2. Key Messages (The "Gold Nuggets")

  • The Power of Education: Structured education doesn’t just lower A1C; in people with Type 2 diabetes, it has been associated with a 44% reduction in all-cause mortality and a 20% reduction in first cardiovascular events.

  • SME vs. SMS:

    • SME (Education): A systematic intervention involving active participation to gain knowledge and skills.

    • SMS (Support): Activities that support the implementation and maintenance of these behaviours (e.g., coaching, peer support).

  • The Winning Combination: Combining SME and SMS is most advantageous for improving glycemic control, self-efficacy, and reducing diabetes distress.

  • Cognitive Behavioural Interventions: Using cognitive restructuring, problem-solving, and goal setting is more effective than didactic (lecture-style) teaching alone.

3. Self-Management Education (SME)

A. Evidence of Benefit

  • Clinical: Reductions in A1C, CV risk factors, and foot complications.

  • Economic: Lower health-care expenditures observed after 12 months.

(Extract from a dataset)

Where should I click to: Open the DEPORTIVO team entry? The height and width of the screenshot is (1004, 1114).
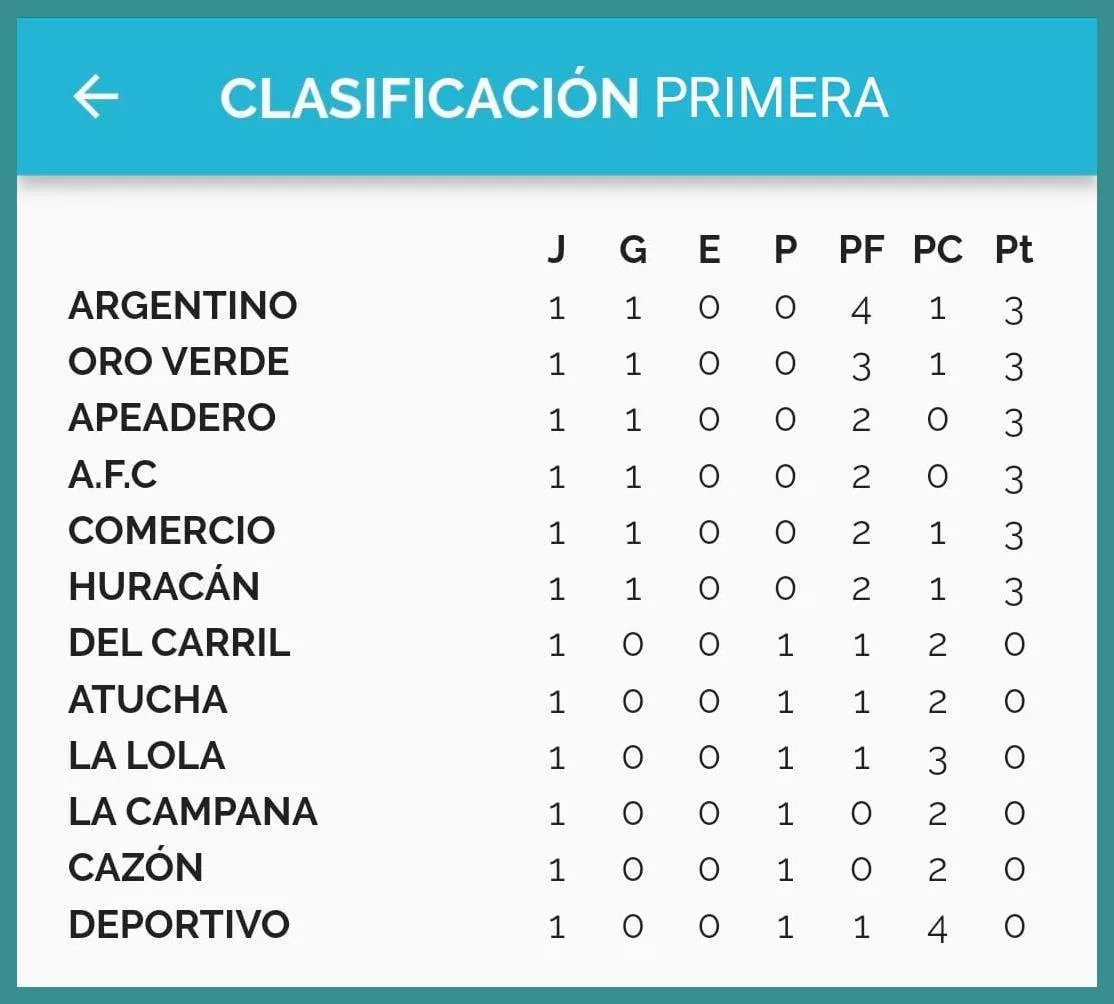click(x=179, y=924)
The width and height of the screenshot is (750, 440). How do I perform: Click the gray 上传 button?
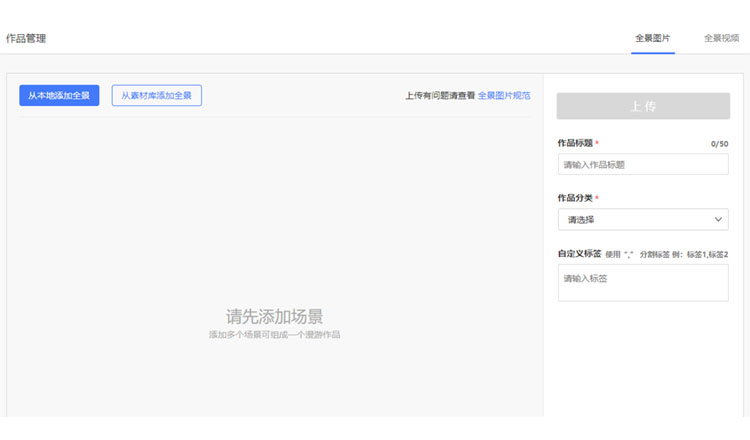click(x=643, y=106)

  • Psychosocial: Improvements in quality of life, self-efficacy, and reduced diabetes distress.

B. Delivery Formats

  • Group vs. Individual: Group settings are effective for short-term control, but combining group interventions with individual follow-up results in lower A1C than either setting alone.

  • The Team Effect: Interventions using a combination of health-care professionals are superior.

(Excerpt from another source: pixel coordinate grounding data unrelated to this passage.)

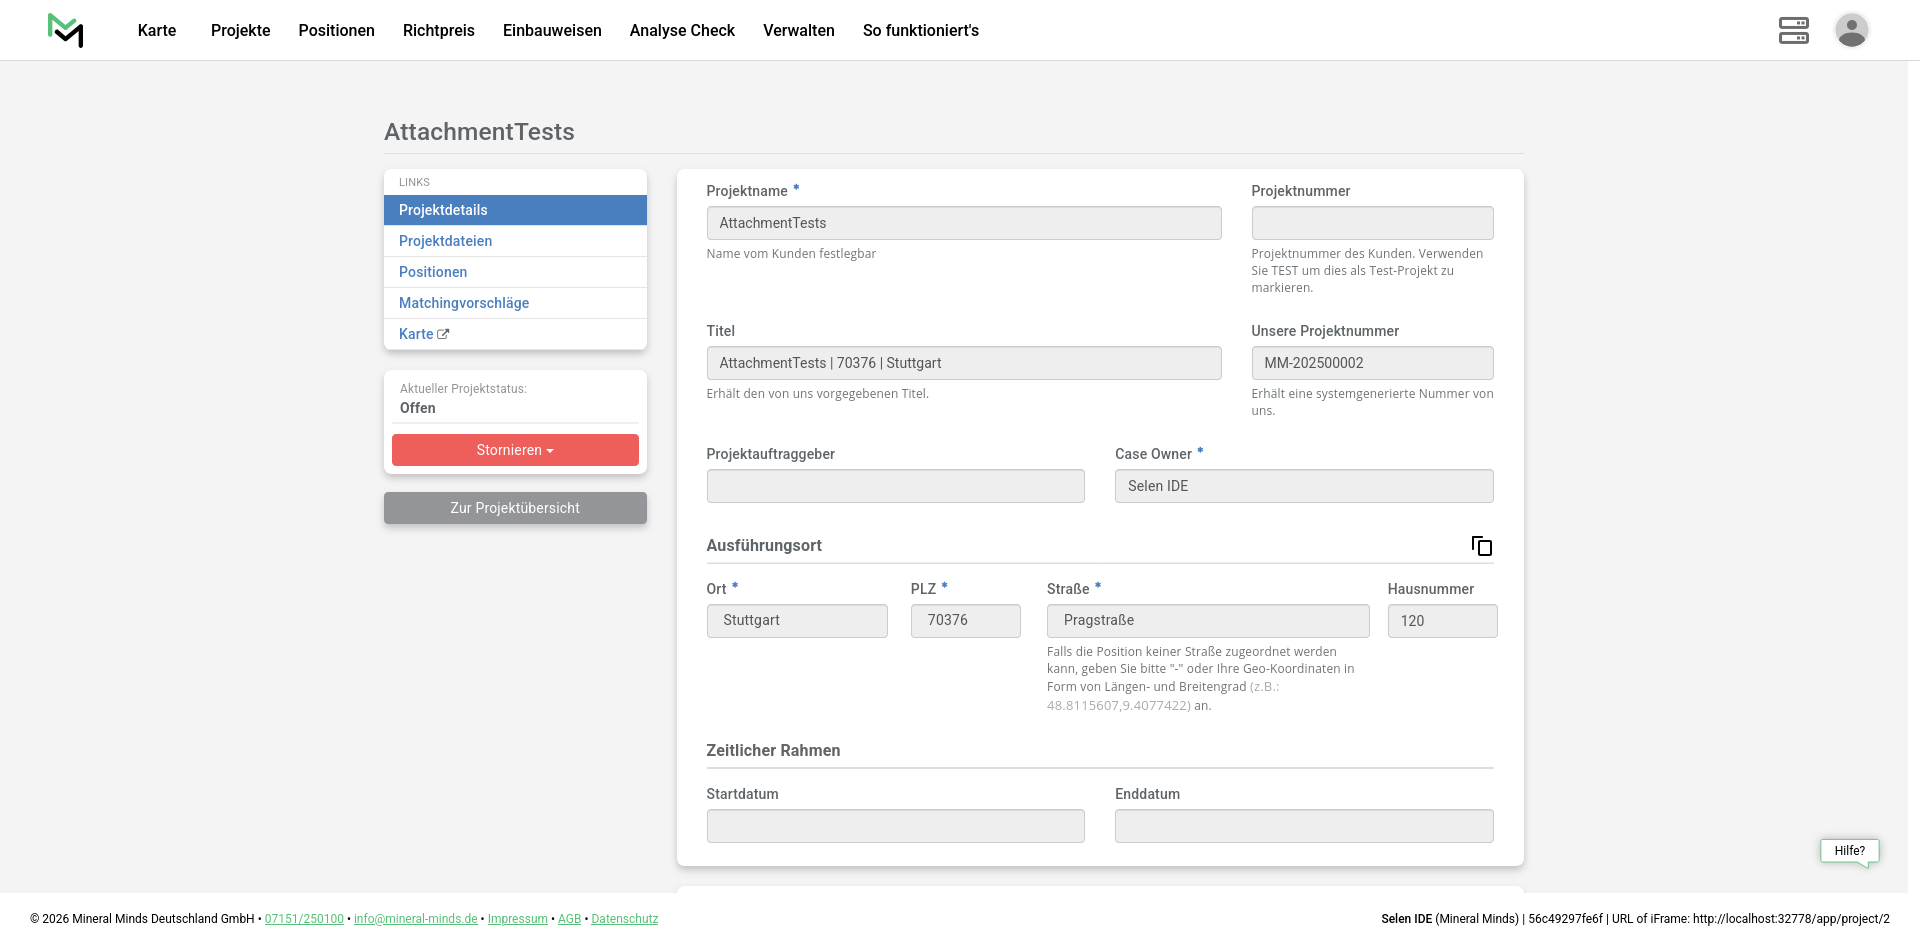The image size is (1920, 943).
Task: Click the copy address icon beside Ausführungsort
Action: 1481,546
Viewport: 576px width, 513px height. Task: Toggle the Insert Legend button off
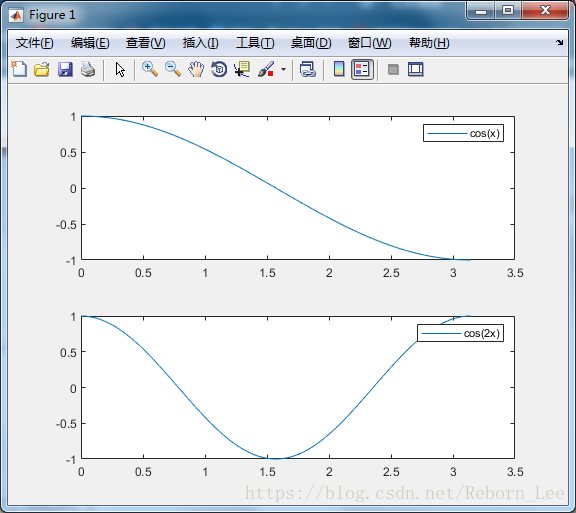(x=362, y=69)
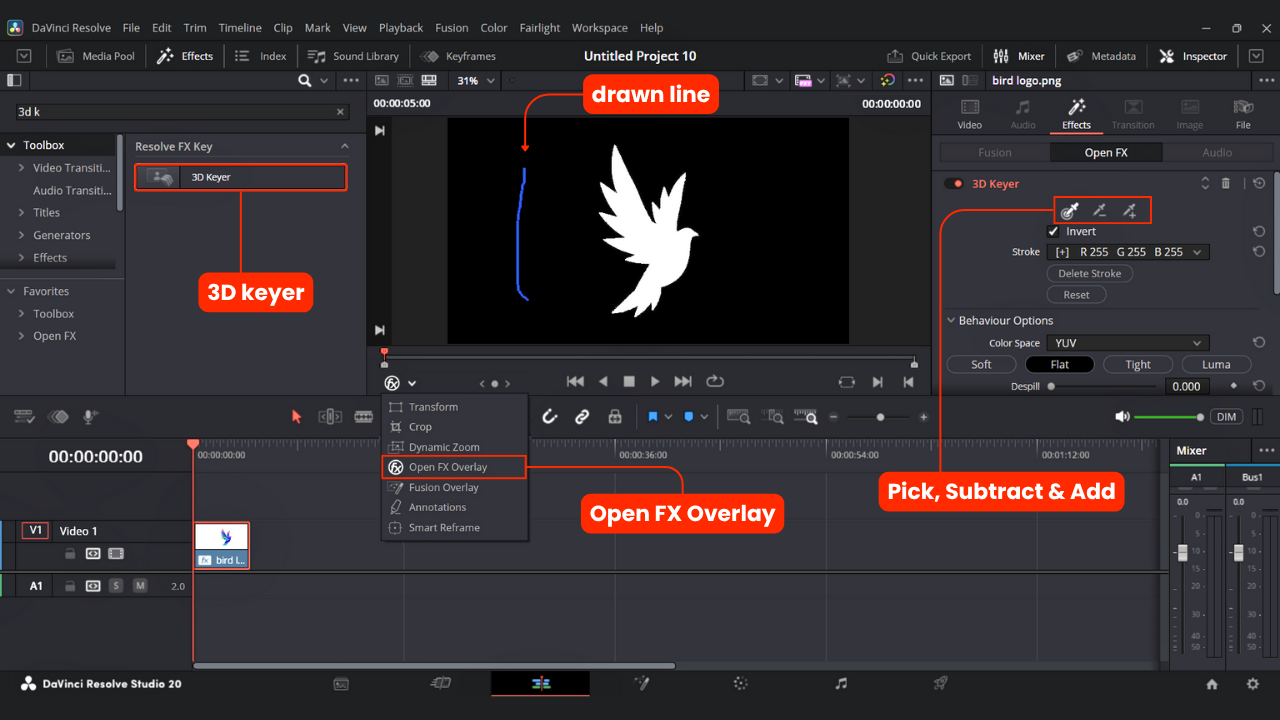The height and width of the screenshot is (720, 1280).
Task: Click the Quick Export button
Action: tap(930, 56)
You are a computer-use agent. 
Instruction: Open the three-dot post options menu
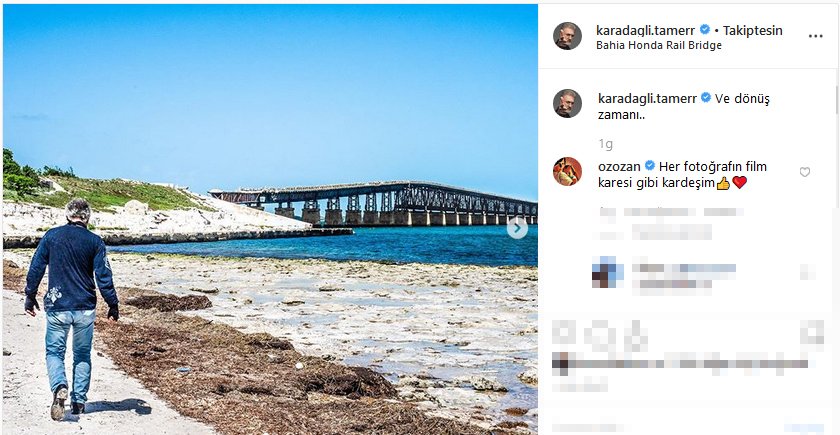pyautogui.click(x=815, y=36)

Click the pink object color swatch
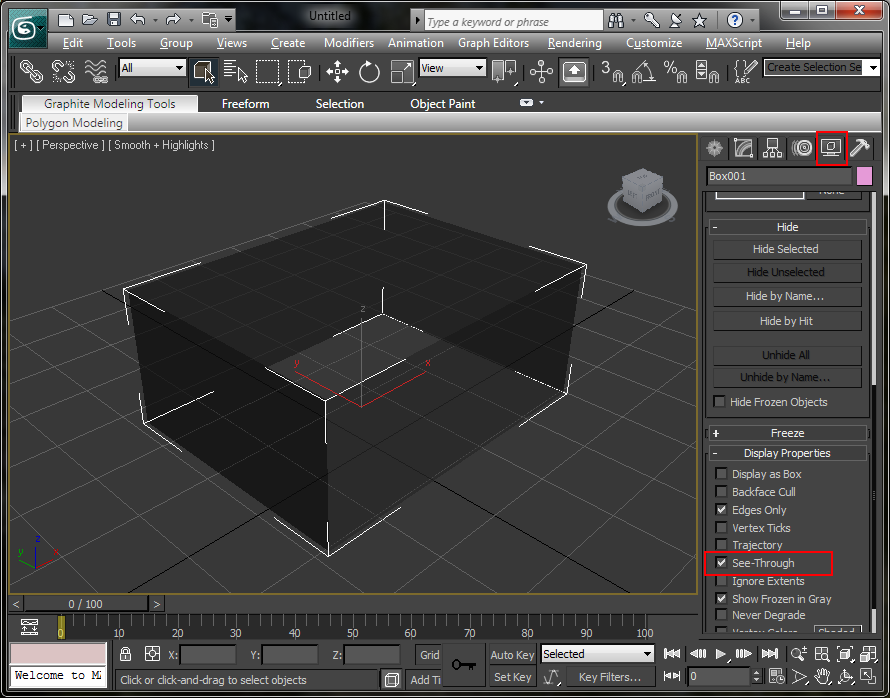coord(864,176)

    • Nurse + Team: Most effective decrease in A1C (-1.84%).

    • Nurse only: -0.80% decrease.

    • Other personnel only: -0.77% decrease.

C. Technology in SME

  • Internet/Web-based: Effective for improving glycemic control and knowledge compared to usual care.

  • Mobile Apps/Texting:

    • General mobile apps show a small beneficial effect on A1C (-0.5%).

    • Text messaging interventions specifically reported an A1C difference of 0.53% compared to usual care.

4. Tailoring Education

One size does not fit all. Tailoring is paramount.

  • Cultural Tailoring: Culturally appropriate education (language, dietary advice, faith traditions) results in A1C reductions of -0.2% to -0.5%.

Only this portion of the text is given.